Exercises to complete:
**a.** For the NKX3.1 passage, decide whether each statement agrees with it, answering yes or no and quoting the deciding words: (i) seven of the nine human NK-2 class proteins contain putative acidic domains; (ii) the putative AD regions share clear sequence homology; (iii) the NKX2–5 homeodomain showed a similar effect as salt concentration decreased.
**b.** Please list every human NK-2 class protein that the NKX3.1 passage says appears to have an SI motif.
**c.** Carry the NKX3.1 passage forward from its final sentence.

The AD and SI motifs might also play a role in synergistic DNA binding along with other transcription factors. The N-terminal region is known to modulate the DNA binding behavior of NKX3.1 (23), and similar modulation has also been seen for the ultrabithorax homeodomain, which also contains a long, disordered N-terminal region (24). Gel shift retardation (EMSA) and ITC binding studies (Supporting Information) suggest that the AD and SI motif interactions might be responsible for the weaker DNA binding previously observed for the N-terminal NKX3.1 (1–184) construct (6). Physical interaction of the SI motif with SRF, a MADS box-containing transcription factor, contributes to synergistic activation of a reporter gene by SRF and NKX3.1 (7). The implication is that transcription factors could recruit NKX3.1 via favorable AD or SI interactions, competing with their homeodomain interactions, and thus could increase the strength of binding of NKX3.1 to adjacent DNA sites.

AD and SI Motifs in Other NK-2 Class Proteins

The NK-2 family acidic domain was first identified as a functional motif when it was observed that its deletion in Drosophila NK-2 led to a reduced level of inhibition of two downstream gene targets in transgenic fly embryos (25). Seven of the nine NK-2 class proteins in humans contain putative acidic domains (NKX2–1 and NKX2–4 do not), and four (NKX2–1, NKX2–4, NKX2–6, and NKX3.1) appear to have SI motifs. The putative AD regions occur anywhere from seven to 40 residues before the homeodomain and lack obvious sequence homology, which begs the question of how such variability can be reconciled with the apparent conservation of the AD motif in vertebrates and invertebrates. Part of the answer might lie in the intramolecular interaction and stabilization observed for NKX3.1. The negatively charged side chains of the AD could interact with the positively charged HD side chains, weakening their intra-HD mutual repulsion and thereby stabilizing the HD structure. A similar effect has been observed for the related NKX2–5 homeodomain with an increasing salt concentration, presumably due to screening of intra-HD charge repulsion (26). For charge screening, sequence conservation is not required as long as a region with a sufficient number of negatively charged residues is maintained near the HD. Perhaps the AD is evolutionarily maintained N-terminal to the HD so that the AD is already available to stabilize the HD as soon as it emerges from the ribosome.

Records supplied:

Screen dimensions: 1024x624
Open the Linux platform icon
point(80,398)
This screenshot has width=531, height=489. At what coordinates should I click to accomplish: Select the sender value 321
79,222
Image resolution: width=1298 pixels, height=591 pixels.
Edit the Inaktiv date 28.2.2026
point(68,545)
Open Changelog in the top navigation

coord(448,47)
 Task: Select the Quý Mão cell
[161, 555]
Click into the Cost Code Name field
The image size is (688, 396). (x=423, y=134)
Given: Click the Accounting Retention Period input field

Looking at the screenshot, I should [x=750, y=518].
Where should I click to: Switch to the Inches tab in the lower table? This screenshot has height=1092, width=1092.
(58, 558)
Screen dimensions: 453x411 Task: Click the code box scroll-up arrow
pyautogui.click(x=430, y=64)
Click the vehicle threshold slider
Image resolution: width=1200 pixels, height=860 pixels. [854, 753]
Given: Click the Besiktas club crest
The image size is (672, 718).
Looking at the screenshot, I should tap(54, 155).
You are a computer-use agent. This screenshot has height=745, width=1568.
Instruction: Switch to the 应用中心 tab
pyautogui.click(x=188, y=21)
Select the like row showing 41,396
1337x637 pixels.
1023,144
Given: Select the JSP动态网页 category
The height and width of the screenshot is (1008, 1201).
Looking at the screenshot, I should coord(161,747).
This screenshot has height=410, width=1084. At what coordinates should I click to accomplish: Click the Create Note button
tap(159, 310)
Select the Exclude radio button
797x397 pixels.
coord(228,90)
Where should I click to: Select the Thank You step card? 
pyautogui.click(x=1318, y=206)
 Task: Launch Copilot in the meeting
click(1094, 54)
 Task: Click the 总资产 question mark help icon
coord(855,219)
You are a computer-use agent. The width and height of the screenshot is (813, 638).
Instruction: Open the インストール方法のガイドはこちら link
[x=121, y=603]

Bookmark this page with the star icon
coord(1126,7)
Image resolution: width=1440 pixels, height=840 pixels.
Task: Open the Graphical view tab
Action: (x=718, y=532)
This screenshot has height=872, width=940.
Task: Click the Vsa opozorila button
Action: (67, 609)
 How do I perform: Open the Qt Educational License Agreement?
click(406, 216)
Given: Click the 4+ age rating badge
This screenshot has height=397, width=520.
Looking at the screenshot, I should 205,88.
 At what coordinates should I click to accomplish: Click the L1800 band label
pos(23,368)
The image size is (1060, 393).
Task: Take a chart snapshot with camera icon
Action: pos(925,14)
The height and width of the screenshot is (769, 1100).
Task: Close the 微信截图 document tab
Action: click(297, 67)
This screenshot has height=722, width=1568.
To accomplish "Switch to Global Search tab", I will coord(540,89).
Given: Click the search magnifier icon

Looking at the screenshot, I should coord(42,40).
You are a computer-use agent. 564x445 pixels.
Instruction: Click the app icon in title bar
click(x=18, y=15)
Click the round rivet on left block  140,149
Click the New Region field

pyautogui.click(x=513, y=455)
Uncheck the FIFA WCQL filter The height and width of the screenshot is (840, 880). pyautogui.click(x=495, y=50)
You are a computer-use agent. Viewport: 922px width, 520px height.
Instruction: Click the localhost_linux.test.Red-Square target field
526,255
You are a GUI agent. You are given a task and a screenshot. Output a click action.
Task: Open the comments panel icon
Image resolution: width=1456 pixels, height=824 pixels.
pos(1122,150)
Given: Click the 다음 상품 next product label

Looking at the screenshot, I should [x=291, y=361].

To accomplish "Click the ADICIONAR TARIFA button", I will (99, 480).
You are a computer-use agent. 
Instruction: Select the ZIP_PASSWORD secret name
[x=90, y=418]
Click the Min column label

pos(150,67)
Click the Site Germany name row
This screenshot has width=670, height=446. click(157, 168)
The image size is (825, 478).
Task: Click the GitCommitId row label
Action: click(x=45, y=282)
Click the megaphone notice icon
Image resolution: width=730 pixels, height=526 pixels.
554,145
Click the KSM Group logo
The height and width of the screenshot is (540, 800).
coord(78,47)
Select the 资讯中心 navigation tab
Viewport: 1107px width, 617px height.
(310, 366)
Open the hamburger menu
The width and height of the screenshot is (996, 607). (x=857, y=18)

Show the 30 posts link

Responses:
**a.**
(i) Yes: "Seven of the nine NK-2 class proteins in humans contain putative acidic domains"
(ii) No: "lack obvious sequence homology"
(iii) No: "with an increasing salt concentration"

**b.** NKX2–1, NKX2–4, NKX2–6, NKX3.1

**c.**
It is not known whether the acidic domains of other NK-2 class proteins are phosphorylated like NKX3.1 is by CK2; however, the acidic domains of six of the seven human AD-containing NK-2 class proteins (excluding NKX2–6) do contain consensus CK2 phosphorylation sequences (S/TXXE/D) (27), as does Drosophila NK-2, so it is possible that CK2 phosphorylation might play a regulatory role for these proteins as well.

In conclusion, the results here suggest that the biological role of phosphorylation of the acidic domain, namely, its correlation with NKX3.1 protein levels (9), could be related to the observed physical interaction of the AD and SI motifs with the homeodomain. The AD and SI regions appear to be fully flexible by NMR, even when interacting with the homeodomain (7), a behavior similar to that observed for phosphorylated CDK inhibitor Sic1 interacting with Cdc4 (28). The observed interactions were weak, with effective binding constants no stronger than 0.5 mM; however, because the interacting domains are covalently linked, their effective concentration for interaction is predicted to be in the millimolar range. Because of their high effective concentrations, these weak intramolecular interactions could effectively compete with submicromolar binding constants and concentrations typical of intermolecular interactions inside cells. Of course, the biological mechanisms suggested in the discussion above are hypothetical, and additional experimental studies will be needed to establish which, if any, actually play significant biological roles. The percentage of eukaryotic proteins with intrinsically disordered regions has been predicted to range from 36 to 63% (29); thus, weak intraprotein interactions involving flexible motifs of the type observed for NKX3.1 could possibly play important roles in a significant percentage of all eukaryotic proteins.